How much do we spend on health?
An ever-increasing fortune, according to this new report from the Australian Institute of Health and Welfare.
You could spend hours wading through all the stats, but here are a few snippets:
• In the financial year 2007–08, Australia‘s health expenditure totalled $103.6 billion, or 9.1% of gross domestic product (GDP). A decade earlier, it was 7.8% of GDP.
• In 2007, Australia spent a similar proportion of GDP on health as Italy, Norway, Sweden and New Zealand, and more than the United Kingdom. The US, of course, is the big spender – outlaying 16% of GDP on health.
• Over the decade to 2007, the government contribution to the funding of health care in Australia edged up by 0.3 percentage points, while the average government share for the OECD overall increased by 0.7 percentage points.
• During 2007–08, estimated per person expenditure on health averaged $4,874, which was $328 more per person than in the previous year.

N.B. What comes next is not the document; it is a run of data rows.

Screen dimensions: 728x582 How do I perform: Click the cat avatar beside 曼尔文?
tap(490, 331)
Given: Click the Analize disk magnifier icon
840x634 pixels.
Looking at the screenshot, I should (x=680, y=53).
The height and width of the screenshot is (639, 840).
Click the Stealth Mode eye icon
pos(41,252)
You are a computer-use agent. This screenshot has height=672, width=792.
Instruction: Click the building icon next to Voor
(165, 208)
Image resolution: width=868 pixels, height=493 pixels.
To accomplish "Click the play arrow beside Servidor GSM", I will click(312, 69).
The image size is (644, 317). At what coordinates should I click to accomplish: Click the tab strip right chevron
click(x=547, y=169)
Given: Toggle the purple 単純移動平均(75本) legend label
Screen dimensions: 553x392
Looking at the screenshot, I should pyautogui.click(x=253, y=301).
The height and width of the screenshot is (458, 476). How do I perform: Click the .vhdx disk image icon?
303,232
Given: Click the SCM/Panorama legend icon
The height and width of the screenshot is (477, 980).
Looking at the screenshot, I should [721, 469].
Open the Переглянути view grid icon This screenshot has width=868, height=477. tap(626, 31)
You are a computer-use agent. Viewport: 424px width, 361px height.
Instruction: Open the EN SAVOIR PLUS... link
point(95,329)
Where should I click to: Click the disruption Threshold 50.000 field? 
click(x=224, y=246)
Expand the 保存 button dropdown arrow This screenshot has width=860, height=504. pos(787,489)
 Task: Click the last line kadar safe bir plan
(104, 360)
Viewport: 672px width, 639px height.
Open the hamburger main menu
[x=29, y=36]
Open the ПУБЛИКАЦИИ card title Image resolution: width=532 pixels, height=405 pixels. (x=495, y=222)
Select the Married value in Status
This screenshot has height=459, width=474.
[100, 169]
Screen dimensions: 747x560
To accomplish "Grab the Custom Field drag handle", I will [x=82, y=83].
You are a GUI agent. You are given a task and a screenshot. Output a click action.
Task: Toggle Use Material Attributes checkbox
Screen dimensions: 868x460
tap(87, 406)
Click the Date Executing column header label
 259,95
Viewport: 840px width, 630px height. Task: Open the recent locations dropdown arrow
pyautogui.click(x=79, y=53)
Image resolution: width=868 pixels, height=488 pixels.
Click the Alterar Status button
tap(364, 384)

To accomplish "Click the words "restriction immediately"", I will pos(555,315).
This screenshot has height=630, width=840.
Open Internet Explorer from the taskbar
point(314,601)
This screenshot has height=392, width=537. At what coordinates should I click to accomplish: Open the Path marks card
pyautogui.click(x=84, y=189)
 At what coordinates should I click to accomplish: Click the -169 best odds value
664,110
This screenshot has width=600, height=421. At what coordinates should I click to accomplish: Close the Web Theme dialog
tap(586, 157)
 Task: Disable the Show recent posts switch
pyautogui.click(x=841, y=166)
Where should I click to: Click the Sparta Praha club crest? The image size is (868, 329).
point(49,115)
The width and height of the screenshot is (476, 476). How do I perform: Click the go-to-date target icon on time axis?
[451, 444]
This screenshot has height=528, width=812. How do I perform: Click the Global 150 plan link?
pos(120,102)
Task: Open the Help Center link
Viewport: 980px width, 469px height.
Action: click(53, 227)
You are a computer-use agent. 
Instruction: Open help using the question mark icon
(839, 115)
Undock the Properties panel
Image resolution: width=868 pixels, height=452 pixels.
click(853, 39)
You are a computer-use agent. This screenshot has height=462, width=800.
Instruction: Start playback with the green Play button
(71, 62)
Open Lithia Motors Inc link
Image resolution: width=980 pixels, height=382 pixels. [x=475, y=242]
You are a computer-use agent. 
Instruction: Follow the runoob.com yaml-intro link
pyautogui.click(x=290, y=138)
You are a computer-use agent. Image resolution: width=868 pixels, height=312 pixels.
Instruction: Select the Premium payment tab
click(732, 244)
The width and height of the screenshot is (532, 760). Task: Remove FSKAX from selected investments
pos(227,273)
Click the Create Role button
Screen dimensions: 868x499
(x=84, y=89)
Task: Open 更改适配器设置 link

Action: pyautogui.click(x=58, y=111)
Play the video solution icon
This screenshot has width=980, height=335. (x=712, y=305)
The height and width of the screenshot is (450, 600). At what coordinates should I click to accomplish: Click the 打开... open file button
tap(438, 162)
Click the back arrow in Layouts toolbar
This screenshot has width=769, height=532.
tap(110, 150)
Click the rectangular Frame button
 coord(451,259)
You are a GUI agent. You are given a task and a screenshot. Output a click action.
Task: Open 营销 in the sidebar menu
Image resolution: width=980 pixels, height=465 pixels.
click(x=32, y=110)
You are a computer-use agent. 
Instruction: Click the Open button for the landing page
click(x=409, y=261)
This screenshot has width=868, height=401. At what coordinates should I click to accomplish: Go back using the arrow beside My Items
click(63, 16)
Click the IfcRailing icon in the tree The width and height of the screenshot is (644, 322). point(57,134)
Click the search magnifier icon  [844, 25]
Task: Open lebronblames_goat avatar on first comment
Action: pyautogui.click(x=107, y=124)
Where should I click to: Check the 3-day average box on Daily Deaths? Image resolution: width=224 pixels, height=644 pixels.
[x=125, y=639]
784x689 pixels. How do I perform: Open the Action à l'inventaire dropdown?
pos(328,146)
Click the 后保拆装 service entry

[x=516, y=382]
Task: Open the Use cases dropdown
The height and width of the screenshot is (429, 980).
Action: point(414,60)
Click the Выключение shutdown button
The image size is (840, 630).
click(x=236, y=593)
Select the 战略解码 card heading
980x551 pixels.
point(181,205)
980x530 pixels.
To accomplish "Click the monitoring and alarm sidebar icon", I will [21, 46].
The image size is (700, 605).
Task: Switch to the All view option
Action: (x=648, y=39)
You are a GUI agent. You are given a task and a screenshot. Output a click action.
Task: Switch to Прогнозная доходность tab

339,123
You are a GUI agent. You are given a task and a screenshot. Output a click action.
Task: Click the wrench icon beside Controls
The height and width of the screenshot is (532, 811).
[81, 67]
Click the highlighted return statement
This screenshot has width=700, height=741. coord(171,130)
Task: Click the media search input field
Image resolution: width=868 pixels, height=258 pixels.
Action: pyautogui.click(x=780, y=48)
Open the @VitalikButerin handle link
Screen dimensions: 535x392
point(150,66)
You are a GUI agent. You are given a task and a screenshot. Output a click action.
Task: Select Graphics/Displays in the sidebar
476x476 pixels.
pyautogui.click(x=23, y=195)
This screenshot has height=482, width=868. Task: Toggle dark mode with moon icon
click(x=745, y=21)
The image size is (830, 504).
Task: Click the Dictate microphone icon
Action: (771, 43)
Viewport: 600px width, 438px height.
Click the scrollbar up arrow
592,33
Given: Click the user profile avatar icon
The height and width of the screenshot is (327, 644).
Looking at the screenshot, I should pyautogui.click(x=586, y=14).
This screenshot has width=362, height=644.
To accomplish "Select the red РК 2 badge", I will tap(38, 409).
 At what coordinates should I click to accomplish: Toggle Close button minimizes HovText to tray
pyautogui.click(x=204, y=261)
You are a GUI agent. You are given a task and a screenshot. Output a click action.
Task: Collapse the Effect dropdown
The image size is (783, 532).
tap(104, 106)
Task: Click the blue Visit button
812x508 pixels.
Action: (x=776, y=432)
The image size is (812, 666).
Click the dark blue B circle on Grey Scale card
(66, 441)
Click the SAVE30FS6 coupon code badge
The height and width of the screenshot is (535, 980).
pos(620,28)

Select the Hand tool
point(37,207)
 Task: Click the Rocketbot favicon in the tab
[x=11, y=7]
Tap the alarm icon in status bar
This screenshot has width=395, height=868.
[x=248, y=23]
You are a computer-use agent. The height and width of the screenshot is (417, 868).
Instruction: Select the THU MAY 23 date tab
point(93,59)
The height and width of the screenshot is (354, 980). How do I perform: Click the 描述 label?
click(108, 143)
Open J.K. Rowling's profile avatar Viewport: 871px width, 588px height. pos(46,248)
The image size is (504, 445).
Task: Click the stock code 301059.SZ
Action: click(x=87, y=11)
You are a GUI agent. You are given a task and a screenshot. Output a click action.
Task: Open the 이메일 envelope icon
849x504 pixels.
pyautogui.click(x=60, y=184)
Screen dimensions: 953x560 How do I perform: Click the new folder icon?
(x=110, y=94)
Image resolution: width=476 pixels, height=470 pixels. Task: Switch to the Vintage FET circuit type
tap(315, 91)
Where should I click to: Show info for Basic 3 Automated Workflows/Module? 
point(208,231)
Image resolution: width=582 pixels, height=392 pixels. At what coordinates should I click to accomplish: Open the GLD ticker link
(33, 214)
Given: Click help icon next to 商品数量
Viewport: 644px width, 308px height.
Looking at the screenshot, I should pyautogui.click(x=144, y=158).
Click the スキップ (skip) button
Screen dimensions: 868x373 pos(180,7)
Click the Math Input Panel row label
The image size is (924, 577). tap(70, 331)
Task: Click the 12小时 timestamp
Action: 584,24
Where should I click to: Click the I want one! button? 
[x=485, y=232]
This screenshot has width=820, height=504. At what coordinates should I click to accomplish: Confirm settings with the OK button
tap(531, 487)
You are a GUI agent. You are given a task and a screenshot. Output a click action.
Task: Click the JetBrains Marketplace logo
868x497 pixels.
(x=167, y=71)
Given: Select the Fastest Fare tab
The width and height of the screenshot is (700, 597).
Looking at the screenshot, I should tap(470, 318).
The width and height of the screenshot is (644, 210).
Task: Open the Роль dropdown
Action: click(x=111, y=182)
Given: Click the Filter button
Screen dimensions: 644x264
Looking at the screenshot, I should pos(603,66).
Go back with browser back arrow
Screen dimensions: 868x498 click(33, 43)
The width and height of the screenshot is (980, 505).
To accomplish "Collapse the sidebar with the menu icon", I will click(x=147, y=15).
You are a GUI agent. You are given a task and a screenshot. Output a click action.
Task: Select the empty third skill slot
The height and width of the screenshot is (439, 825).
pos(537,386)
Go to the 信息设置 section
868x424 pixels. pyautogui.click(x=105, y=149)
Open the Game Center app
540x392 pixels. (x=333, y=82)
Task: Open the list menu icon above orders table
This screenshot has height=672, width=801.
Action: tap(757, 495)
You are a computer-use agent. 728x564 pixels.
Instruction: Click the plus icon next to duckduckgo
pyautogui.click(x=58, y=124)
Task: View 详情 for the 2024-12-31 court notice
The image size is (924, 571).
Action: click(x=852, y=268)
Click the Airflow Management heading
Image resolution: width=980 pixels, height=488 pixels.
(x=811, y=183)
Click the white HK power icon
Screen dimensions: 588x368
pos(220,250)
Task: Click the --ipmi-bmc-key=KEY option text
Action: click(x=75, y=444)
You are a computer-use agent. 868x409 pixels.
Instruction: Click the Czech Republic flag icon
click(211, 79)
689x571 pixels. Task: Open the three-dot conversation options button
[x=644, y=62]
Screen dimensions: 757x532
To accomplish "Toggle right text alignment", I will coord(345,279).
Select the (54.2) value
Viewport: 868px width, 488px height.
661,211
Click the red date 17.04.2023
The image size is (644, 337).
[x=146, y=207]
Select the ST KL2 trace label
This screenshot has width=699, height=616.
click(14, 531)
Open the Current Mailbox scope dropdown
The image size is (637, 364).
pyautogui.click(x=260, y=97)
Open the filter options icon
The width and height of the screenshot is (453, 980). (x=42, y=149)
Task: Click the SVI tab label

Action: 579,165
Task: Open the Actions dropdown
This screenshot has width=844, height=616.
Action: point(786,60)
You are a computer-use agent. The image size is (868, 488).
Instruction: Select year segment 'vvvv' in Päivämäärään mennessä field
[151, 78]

• In 2007–08, governments provided $71.2 billion or 68.7% of the total health expenditure in Australia. The contribution of the Australian Government was $44.8 billion (43.2% of total funding) and state, territory and local governments contributed $26.4 billion (25.5%). Non-government funding sources (individuals, private health insurance and other non-government sources) provided the remaining $32.4 billion (31.3%).
• During 2007–08, the total value of the Federal rebate for private health insurance was estimated at $3.6 billion.
• During 2007–08, private hospitals received 47.8% ($3.8 billion) of the $7.9 billion in funding provided by private health insurance funds. The funds’ other major areas of expenditure were dental services (11.8% or $0.9 billion), administration (11.2% or $0.9 billion) and medical services (10.3% or $0.8 billion). The funds’ spending on administration was 20% higher than in 2006–07.
• Australia‘s average out-of-pocket expenditure per person ($393) was $74 below the weighted OECD average in 1997, but $49 above the weighted average in 2007.